Ce grand classique fut un grand succès public et critique qui avec Monsieur Smith au Sénat tourné par Frank Capra la même année, hissa la Columbia sur un piédestal. On peut largement le compter parmi les grands films de Howard Hawks parce qu'il rassemble plusieurs des thèmes favoris du réalisateur : esprit d'aventure, héroïsme, amitié virile, misogynie et ironie cruelle. Après L'impossible monsieur Bébé sorti en 1938, c'est le second film de Cary Grant sous la direction de Hawks, qu'il retrouvera à 3 reprises dans la Dame du vendredi, Allez coucher ailleurs et Chérie je me sens rajeunir ; à la différence que Seuls les anges ont des ailes est un film dramatique, tous les autres étant des comédies de type screwball. Aussi, était-ce risqué de confier à Grant ce rôle de patron de ligne aérospotale au caractère dur et peu émotif, mais il s'en sortit fort bien, épaulé par un excellent casting (Jean Arthur, Thomas Mitchell, Richard Barthelmess, Rita Hayworth, Sig Ruman, Noah Beery, John Carroll...).
C'est un véritable hommage aux pionniers de l'aéropostale et aux pilotes en général qui se donnent corps et âme à une mission. Hawks a avoué que chaque personnage et que plusieurs incidents s'inspiraient de faits vécus, tel le condor qui se fracasse sur le pare-brise de l'avion. C'était une époque où les pilotes prenaient souvent d'énormes risques pour acheminer le courrier sous des météos déplorables. Tout ceci est parfaitement montré dans le film qui s'inscrit au sein de l'engouement du public pour les films d'aviation. Et pourtant, Hawks réussit l'exploit de montrer tout ça dans des décors entièrement reconstitués en studio, avec des maquettes et un décor de bar qu'il utilise comme une sorte de théâtre, lieu de contact de tous les personnages.

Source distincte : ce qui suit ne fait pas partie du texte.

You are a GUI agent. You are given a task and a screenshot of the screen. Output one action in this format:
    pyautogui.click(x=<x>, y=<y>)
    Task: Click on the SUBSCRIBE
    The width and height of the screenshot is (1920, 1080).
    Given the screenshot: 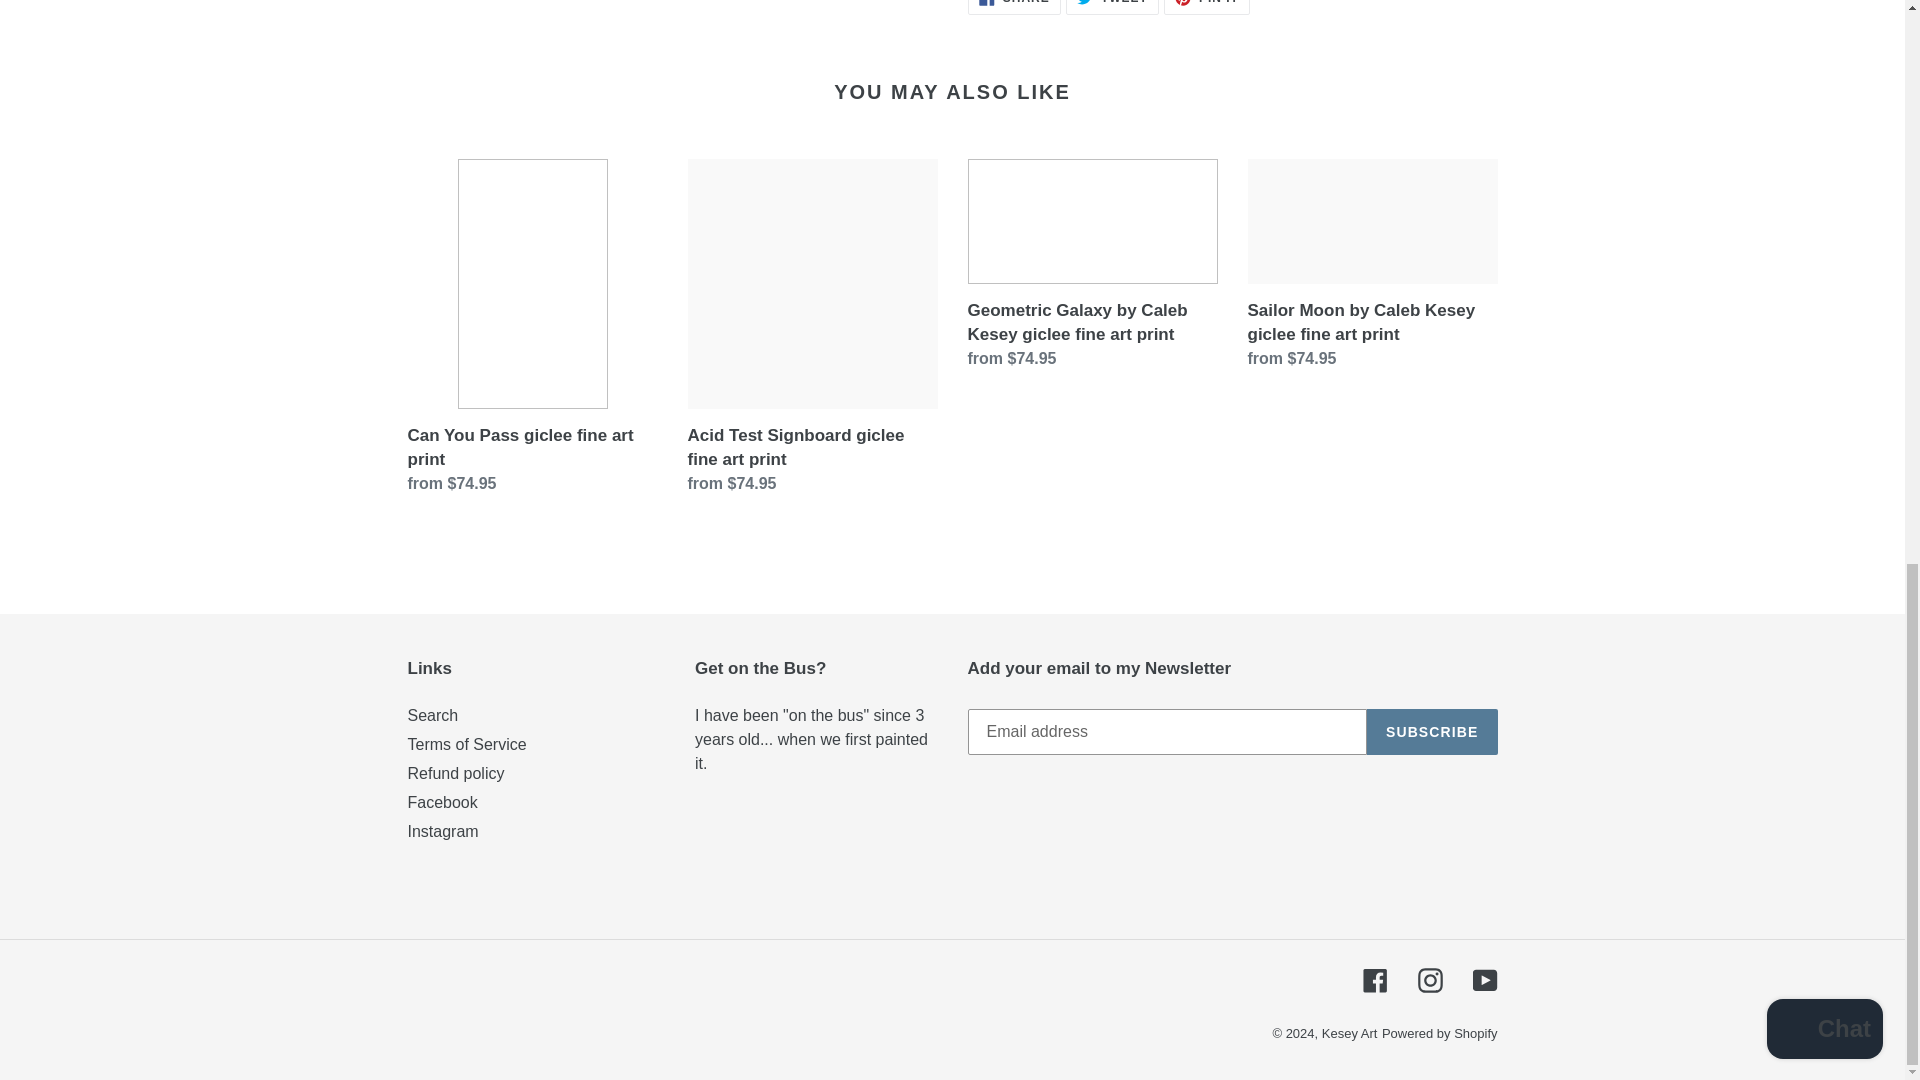 What is the action you would take?
    pyautogui.click(x=1432, y=731)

Il mêle plusieurs genres en décrivant l'arrivée d'une Newyorkaise en transit dans un port d'Amérique du Sud qui se mêle au quotidien d'une escadrille d'expatriés ; ainsi, le film est à la fois une comédie romantique, un film d'aventure, un drame, ce qui prouve que Hawks a touché à tous les genres dans sa carrière avec un égal talent. Les scènes d'avions sont également bien réalisées ; davantage que technique, leur réussite repose sur la vraisemblance de leur rythme et de leurs actes, de même que le regard de Hawks sur ses personnages à la dérive ou noyés par les éléments lui permet de gagner en intensité dramatique. Mais Hawks revient toujours à l'humour qu'il parsème de façon acerbe à travers la romance entre Cary Grant et Jean Arthur.
Hawks a aussi favorisé le rôle de Rita Hayworth qui faisait ici une apparition remarquée, ce qui incitera Harry Cohn le patron de la Columbia à lui signer un contrat qui en fera sa principale vedette maison.
En dépit d'un happy end relatif, Seuls les anges ont des ailes décrit la fin d'un monde et s'achève dans la noirceur, comme si l'émotion larmoyante de Cary Grant annonçait la Seconde guerre mondiale qui allait éclater. Un film admirable, brillant, profond et humain.